Here's why...heart-warmed because that funeral was the most beautiful and thoughtful funeral I've ever been too. Most crowded too. It really didn't surprise me on how thoughtful and tender it would be, given that my friend, Jessi, is the type who enjoys little things in life like myself, and will tear up at any given moment when something touches her. Where else would she have gotten this characteristic other than her dad, who I learned had the same sentiment. He seemed like a very sweet, jolly man.
From the start of the service, I teared up and didn't stop until after. The first man to speak made me verbally say: "Oh God" after he said that Jessi's dad proposed to his wife on New Year's Eve, and every year since he's asked her to marry him on New Year's Eve. He passed away on New Year's Eve.
Every part of me couldn't hide what I was feeling. Immediately, I thought of this sweet man on his deathbed, coherent, (though I don't know if he was), asking his wife one last time if she'd marry him.

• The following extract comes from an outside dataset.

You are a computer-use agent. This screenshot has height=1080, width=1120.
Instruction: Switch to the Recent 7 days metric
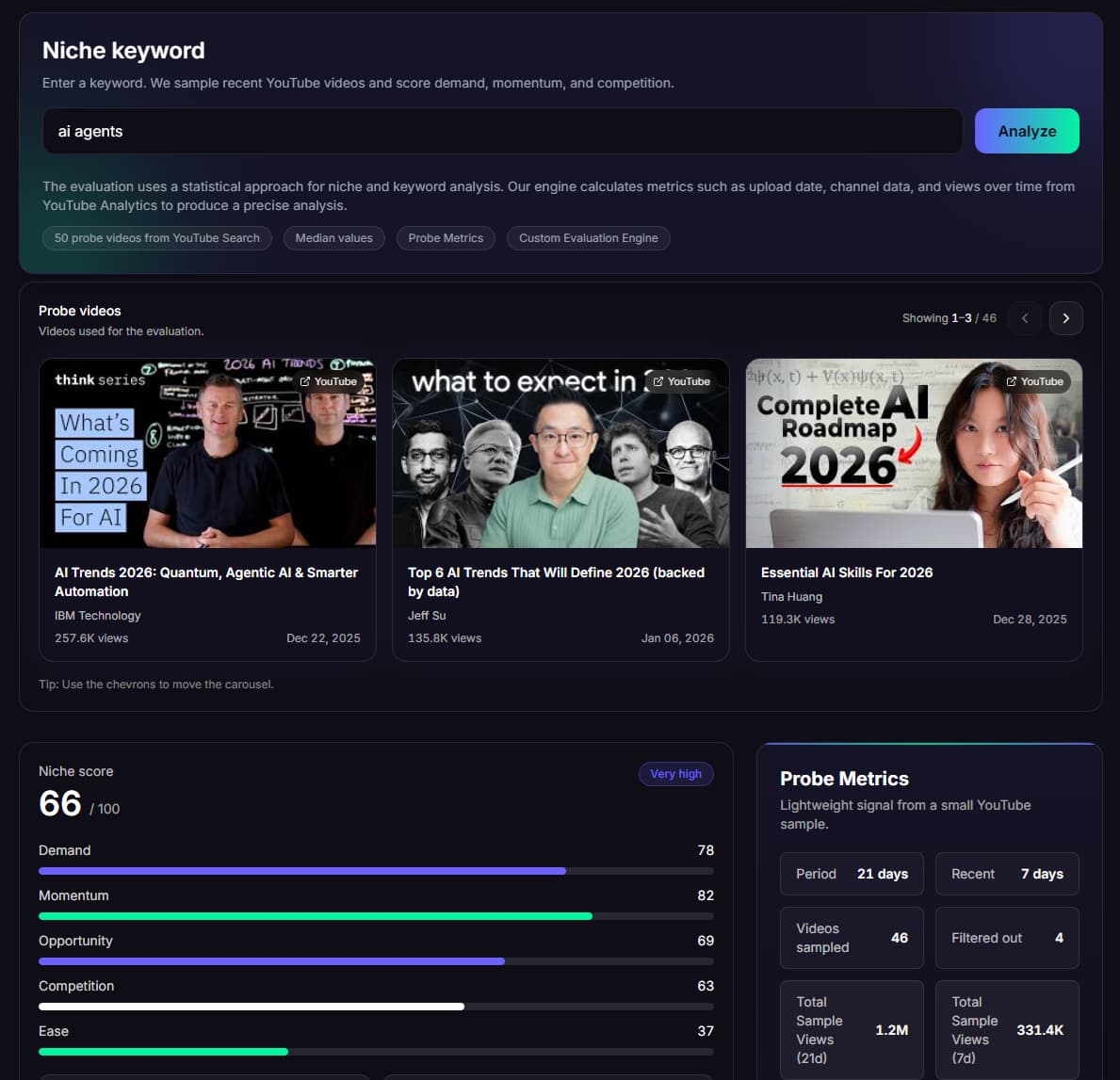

It's is beyond the sweet of everyday life to me, and it is this little fact and daydream that will last with me. It's just so tender.
Her day's brother got up there and spoke of two heroes in his life when he was a boy growing up in cowboy country, Oklahoma: a tall black athlete and his brother. Then he said that he learned what true love was when Jessi was born because he could see it on his brother's face. He also ended with jokes and memories and a detail about how oftentimes, our heroes fail us in life, and his brother never did. It was so sweet.
The end was a recording of his voice. I've never seen that at a funeral. It made me recall the voicemails of my Papa after he passed, listening to him again and crying. Although, I never knew this man, I had a lot of empathy for those around me who were hearing his voice for the "last" time. I can still imagine my Papa's voice and his mother's voice-my great-grandma. It's sad that I can't remember my Nana's voice (my Papa's wife who died at 59).
I'm very glad that I attended this funeral. It is something I'll never forget.
The overwhelming part...I saw an ex-friend I didn't want to see at the funeral. It was awful seeing her. But, I survived.
She is pregnant.
Everyone is pregnant!
Ugh. Tomorrow I go back to school. Not looking forward to that.
Today, I will be packing up books, DVD's, board games, and craft supplies.